Mons. ANGELO COMASTRI, Arcivescovo-Delegato Pontificio di Loreto, nella sua Prefazione al Libro
“I MISTERI DEL SANTO ROSARIO MEDITATI ALLA LUCE DEGLI INSEGNAMENTI DI SAN PIO DA PIETRELCINA”
(Edizioni ADAM – Ancona – info@gesusorgentedamore.it)
ha scritto:
“Alcuni commenti di Padre Pio fanno venire i brividi. Invito a leggere attentamente il commento al Quinto Mistero della Luce, che dice così: «Sentite i giusti lamenti del nostro dolcissimo Gesù: “Con quanta ingratitudine viene ripagato il mio amore dagli uomini! Sarei stato meno offeso da costoro, se li avessi amati di meno! Rimango solo di notte, solo di giorno nelle Chiese! Non si curano più del Sacramento dell’altare; non si parla mai di questo Sacramento di Amore; ed anche quelli che ne parlano, ahimé!, con che indifferenza, con che freddezza ne parlano”». (…) Il Santo Padre Giovanni Paolo II ha confidato: “Il Rosario è la mia preghiera prediletta. Preghiera meravigliosa. Meravigliosa nella sua semplicità e nella sua profondità”. Fatene esperienza… e scoprirete che la gioia si trova soltanto frequentando Dio e non frequentando le discoteche o i luoghi squallidi del divertimento. Buona preghiera, buon rifornimento di gioia!”.

di San Francesco di Sales
(Dottore della Chiesa)
sono riportati due capitoli riguardo alla liceità dei balli di un tempo
che potrebbe essere utile per una valutazione morale sui balli nelle discoteche di oggi
(non paragonabili con i balli di cui parlava San Francesco di Sales)
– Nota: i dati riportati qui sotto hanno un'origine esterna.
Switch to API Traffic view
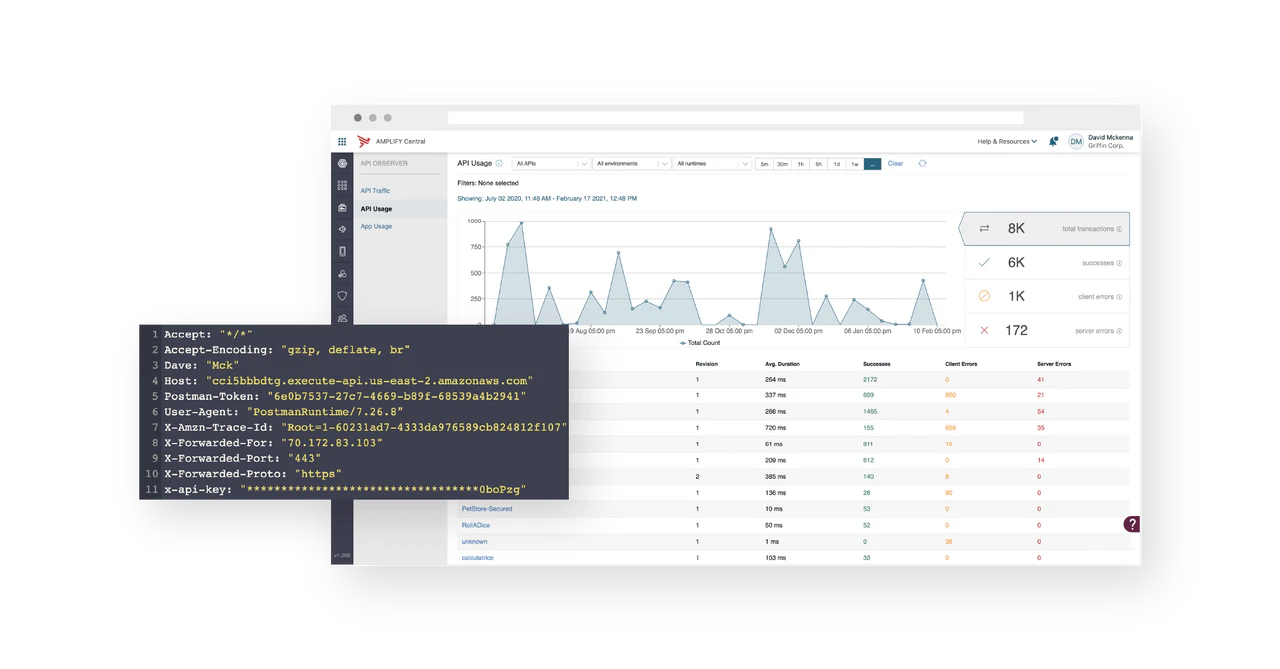 tap(377, 190)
I BALLI E I PASSATEMPI LECITI MA PERICOLOSI
(Capitolo XXXIII)
Di natura loro, le danze e i balli sono cose indifferenti, ma il modo abituale
di dar corso a questi passatempi, manifesta una forte inclinazione e tendenza al
male. Per tale motivo costituiscono sempre un certo pericolo.
Ci si dà alle danze di notte e, col favore delle tenebre e dell'oscurità, è facile farci scivolare qualche libertà equivoca e insinuatrice, per un soggetto che, di natura sua, tende fortemente al male; si veglia a lungo, il che guasta la mattinata del giorno seguente e quindi la possibilità di servire Dio in essa; in una parola è sempre follia cambiare il giorno con la notte, la luce con le tenebre, le buone azioni con le follie.
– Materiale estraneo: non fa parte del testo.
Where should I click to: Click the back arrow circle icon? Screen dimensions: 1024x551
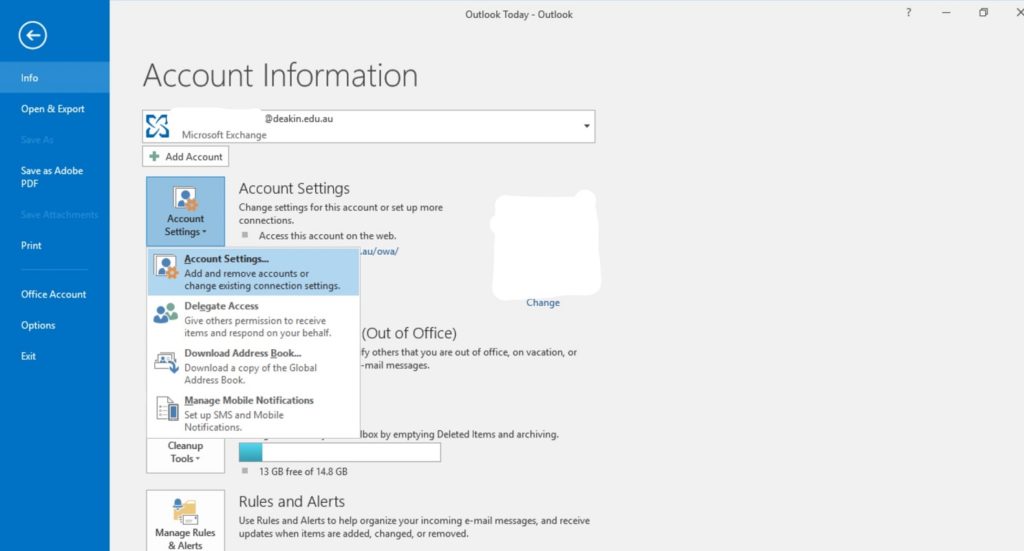pyautogui.click(x=33, y=36)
Tutti fanno a gara nell'essere vanitosi al ballo e si sa che la vanità dispone fortemente agli affetti equivoci e agli amori riprovevoli e pericolosi; nelle danze tutto ciò trova un terreno ideale. Filotea, sai cosa dicono i medici delle zucche e dei funghi? Che non valgono niente. Ti dico la stessa cosa delle danze: i balli migliori non sono buoni a nulla.
Se ti capita di dover mangiare delle zucche, fa attenzione che almeno siano preparate bene: se ti trovi in una situazione per cui non ti è possibile trovare plausibili giustificazioni per dispensarti dal ballo, cura che la danza sia “ben preparata”. Con che cosa la devi condire? Modestia, dignità e retta intenzione. Riferendosi ai funghi, i medici dicono dì mangiarne pochi e di rado, perché, per quanto ben preparati, la quantità li rende velenosi. Filotea, danza poco e raramente; diversamente rischieresti di affezionartici.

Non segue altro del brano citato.